New York City schools will end their outdoor mask mandates starting on Monday, but face coverings will still be required for all students, staff and visitors inside the buildings, even as new guidelines from the CDC no longer recommend them.

The announcement from Chancellor David Banks Friday came ahead of the official CDC announcement, which marks a pivot in core strategy from the Biden administration as it looks to contain severe illness rather than overall infections.

As for New York City schools, there's no set date to end the indoor masking, which has been in place regardless of vaccination status, at this point. Core COVID protocols like ventilation, distancing, test kit distribution and daily health screening, will also stay in place for now.

“Throughout the pandemic, our schools have remained some of the safest spaces for our students and staff, thanks to our gold standard health and safety protocol,” Banks said in a statement. “I am so pleased that we are able to make this exciting announcement and safely allow students and staff to remove their masks when outdoors at NYC public schools."

A spokesperson for the United Federation of Teachers, one of the city's most powerful unions representing that group, supports the plan, saying in a statement, "It is the next step in the school system's careful evaluation of COVID procedures."

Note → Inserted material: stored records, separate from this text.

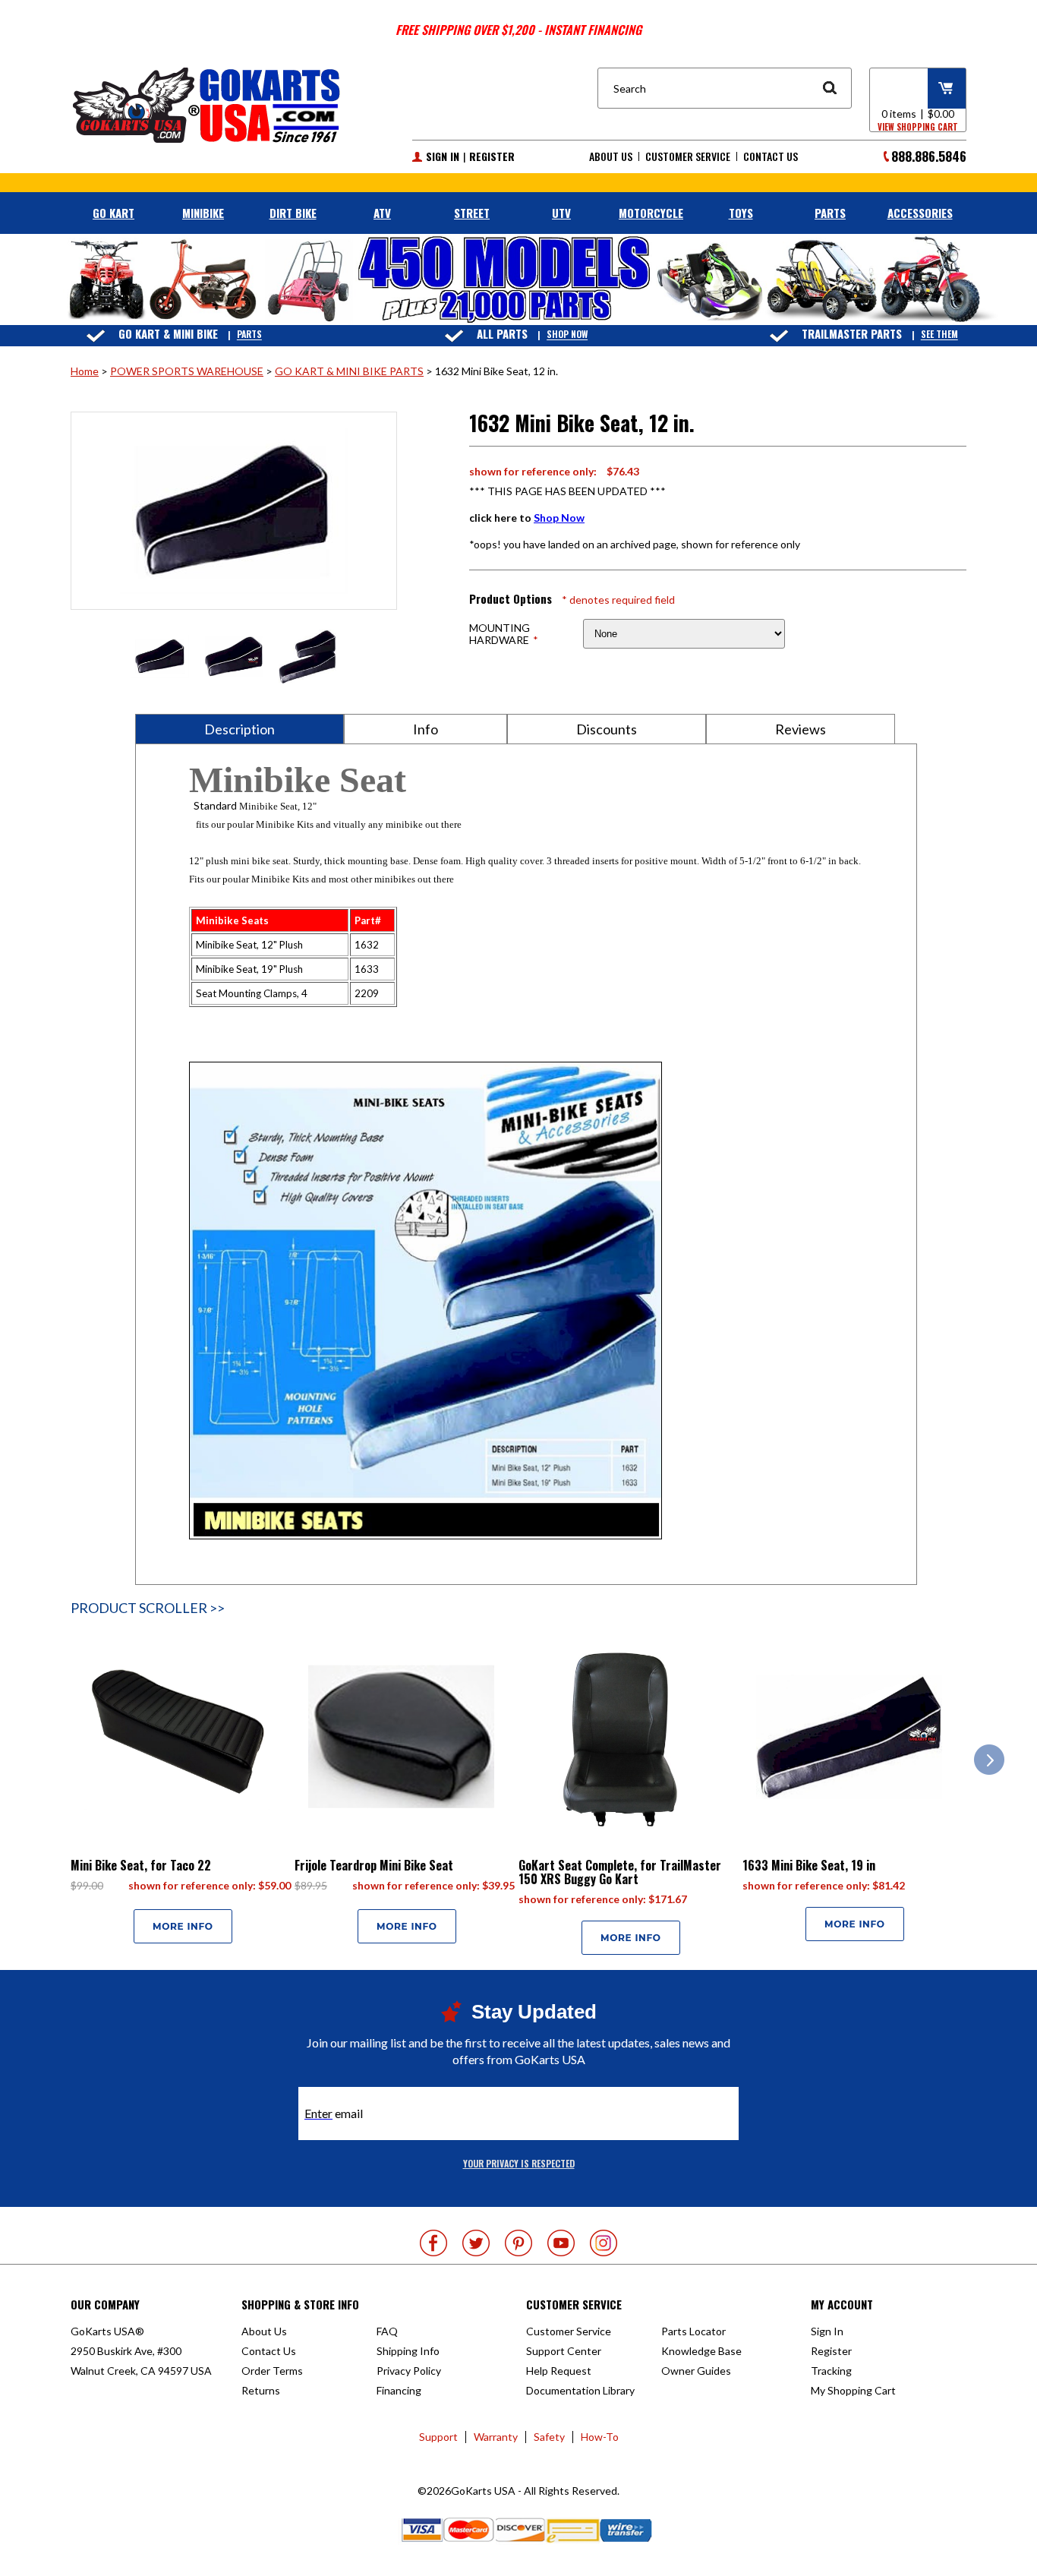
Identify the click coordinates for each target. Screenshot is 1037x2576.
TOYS (741, 212)
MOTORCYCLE (651, 212)
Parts (249, 334)
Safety (549, 2436)
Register (492, 156)
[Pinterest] (518, 2243)
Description (239, 729)
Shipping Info (408, 2350)
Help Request (558, 2370)
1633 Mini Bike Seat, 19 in (808, 1865)
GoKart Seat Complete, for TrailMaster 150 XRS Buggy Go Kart (619, 1872)
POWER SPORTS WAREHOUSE (186, 371)
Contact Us (770, 156)
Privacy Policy (409, 2370)
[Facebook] (433, 2243)
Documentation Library (580, 2390)
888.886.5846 (928, 156)
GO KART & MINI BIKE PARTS (349, 371)
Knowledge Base (701, 2350)
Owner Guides (696, 2370)
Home (85, 371)
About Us (610, 156)
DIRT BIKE (293, 212)
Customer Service (687, 156)
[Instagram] (603, 2243)
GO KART (113, 212)
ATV (382, 212)
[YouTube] (561, 2243)
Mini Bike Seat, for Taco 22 (141, 1865)
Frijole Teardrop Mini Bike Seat (374, 1865)
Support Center (563, 2350)
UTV (561, 212)
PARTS (830, 212)
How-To (600, 2436)
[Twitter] (476, 2243)
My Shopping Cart (853, 2390)
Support (438, 2436)
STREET (472, 212)
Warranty (496, 2436)
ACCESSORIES (920, 212)
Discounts (606, 729)
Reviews (800, 729)
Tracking (831, 2370)
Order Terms (272, 2370)
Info (425, 729)
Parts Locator (693, 2331)
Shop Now (567, 334)
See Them (939, 334)
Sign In (442, 156)
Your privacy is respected (519, 2163)
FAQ (387, 2331)
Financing (399, 2390)
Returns (260, 2390)
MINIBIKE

The developments come the same day the CDC eased federal mask guidance, essentially saying that most Americans needn't wear masks in indoor public settings unless there's a heightened risk of severe disease or health system strain.

The CDC is looking at community-level risk in its latest mask guidance. People who aren't overly vulnerable don't need to wear masks in most indoor public settings in areas where the community level is low or medium.

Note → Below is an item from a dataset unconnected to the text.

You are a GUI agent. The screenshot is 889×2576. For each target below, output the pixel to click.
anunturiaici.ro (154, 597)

Over 70% of the U.S. population, including New York City, is now in a location with a COVID community level described as low or medium, the health agency said Friday, which means it wouldn't advise masks indoors for nonvulnerable people.

The new recommendations are part of an overall shift in focus for the Biden administration, which is moving from an infection containment approach to mitigating severe illness and death linked to COVID-19, the AP has reported.


A growing number of states have already eased mask guidance -- or removed rules entirely -- amid the rapid decline of omicron variant-linked new infections and continuous slowing of hospitalization and death rates connected to COVID.

Schools are one place in New York where the mandates have lingered, even as New Jersey looks to lift its indoor school mask rules early next month. Gov. Kathy Hochul has said she would consider doing the same statewide in New York, assuming kids return to class after the mid-winter break with no new severe COVID spikes, though individual districts have always been permitted to implement stricter rules.

"We are evaluating the CDC's new guidance, and we will update New Yorkers on potential changes as we work through the details and coordinate with all stakeholders in our school communities across our state," the governor said in reaction to the new guidance.

It has been said that New York City would likely keep its indoor mask mandate through the April break, at least, though much could change in the next two weeks.

The Centers for Disease Control and Prevention is “cautiously optimistic" about the downward trend in omicron-fueled COVID cases. CDC Director Rochelle Walensky said they were considering new benchmarks for masking, based on levels of severe illness and hospital capacity.